FDA Approves Auditory Brainstem Implant

For those who are born without a hearing nerve or cochlea, there is now a solution approved by the FDA — Auditory Brainstem Implant (ABI).

Basically, the ABI is a prosthetic hearing device that stimulate neurons inside the human brainstem, and it was developed by House Research Institute in Los Angeles, CA. The United States Food and Drug Administration recently gave them final approval to begin a clinical trial of the procedure for treating deafness in children.

“This will be the first FDA-approved trial of its kind, and represents a major step forward to bring a sense of hearing to deaf children in the U.S. who are born without a hearing nerve or cochlea (hearing organ) and therefore are unable to benefit from hearing aids or cochlear implants,” said Neil Segil, Ph.D of House Research Institute.

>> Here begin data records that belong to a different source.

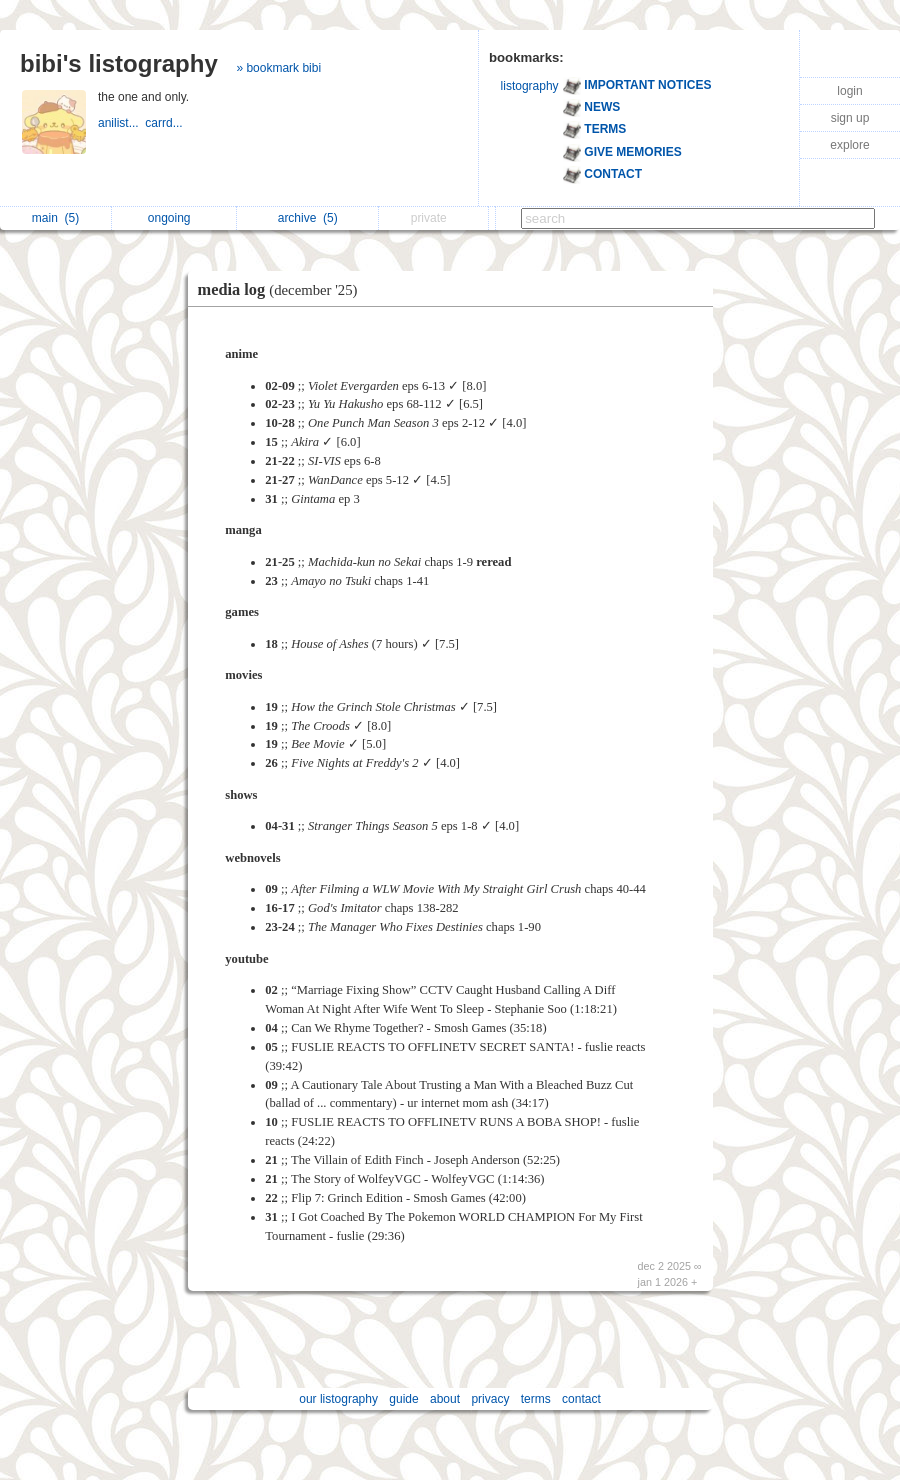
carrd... (165, 123)
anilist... (121, 123)
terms (536, 1399)
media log (283, 289)
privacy (490, 1399)
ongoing (174, 218)
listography (530, 86)
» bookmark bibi (278, 68)
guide (403, 1399)
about (445, 1399)
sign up (850, 118)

The ABI was first developed in 1979 by Dr. William House and William Hitselberger, and has since offered the technology to more than 1,000 adults worldwide, but it was never approved by the FDA for treating deaf children until now.

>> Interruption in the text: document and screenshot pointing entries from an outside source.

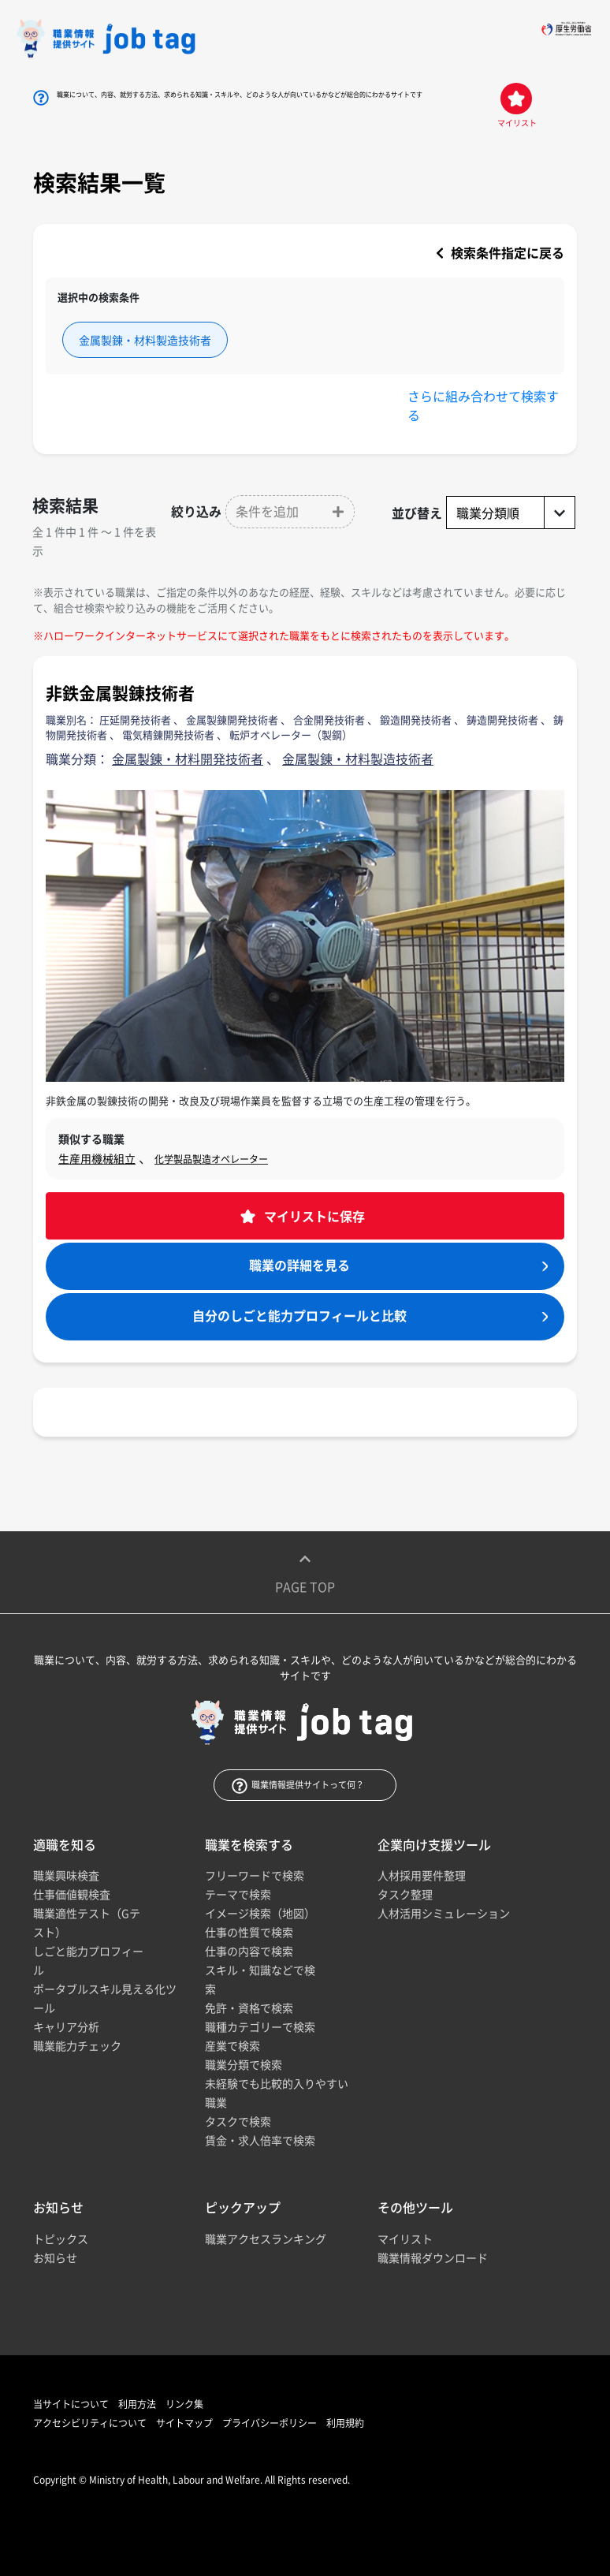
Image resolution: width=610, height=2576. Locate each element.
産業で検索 (232, 2045)
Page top (305, 1572)
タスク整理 (405, 1894)
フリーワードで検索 (254, 1875)
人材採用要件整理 (422, 1875)
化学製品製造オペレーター (211, 1159)
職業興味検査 (66, 1875)
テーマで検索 (238, 1894)
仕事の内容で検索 (249, 1951)
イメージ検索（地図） (260, 1913)
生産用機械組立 (97, 1158)
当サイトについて (71, 2404)
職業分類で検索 (243, 2064)
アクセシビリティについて (90, 2423)
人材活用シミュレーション (444, 1913)
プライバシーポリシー (269, 2423)
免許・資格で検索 (249, 2007)
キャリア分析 (66, 2026)
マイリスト (405, 2238)
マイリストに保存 (313, 1215)
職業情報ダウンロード (433, 2257)
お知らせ (55, 2257)
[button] (290, 511)
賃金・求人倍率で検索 (260, 2140)
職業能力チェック (77, 2045)
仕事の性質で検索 (249, 1932)
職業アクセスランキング (265, 2238)
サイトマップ (184, 2423)
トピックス (60, 2238)
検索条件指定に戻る (500, 252)
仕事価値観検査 (71, 1894)
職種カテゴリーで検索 (260, 2026)
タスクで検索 (238, 2121)
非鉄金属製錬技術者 (120, 692)
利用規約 (345, 2423)
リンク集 (184, 2404)
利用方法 (137, 2404)
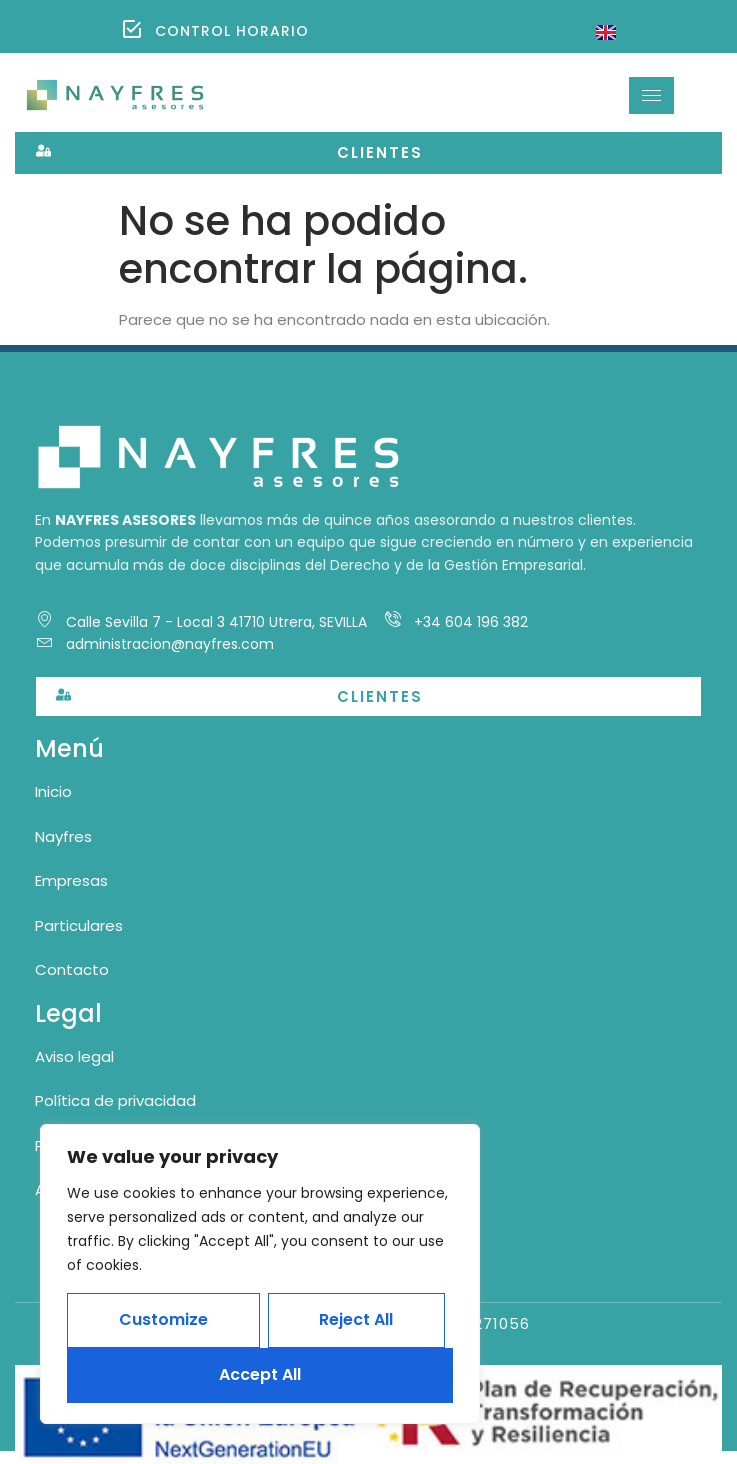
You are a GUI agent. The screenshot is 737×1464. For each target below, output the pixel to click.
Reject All (356, 1319)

“Children’s Hospital Los Angeles is thrilled that the FDA has approved the Auditory Brainstem Implant clinical trial for children. We are looking forward to offering this innovative procedure to provide sound to deaf children in the United States. This prosthetic device has shown great success in providing hearing to children and adults and we look forward to contributing to research on advancing the ABI and to the training of physicians on the surgical implantation techniques,” said pediatric neurosurgeon Mark Krieger, MD, Children’s Hospital Los Angeles.

The evaluation of patients for potential enrollment beings in the next several months.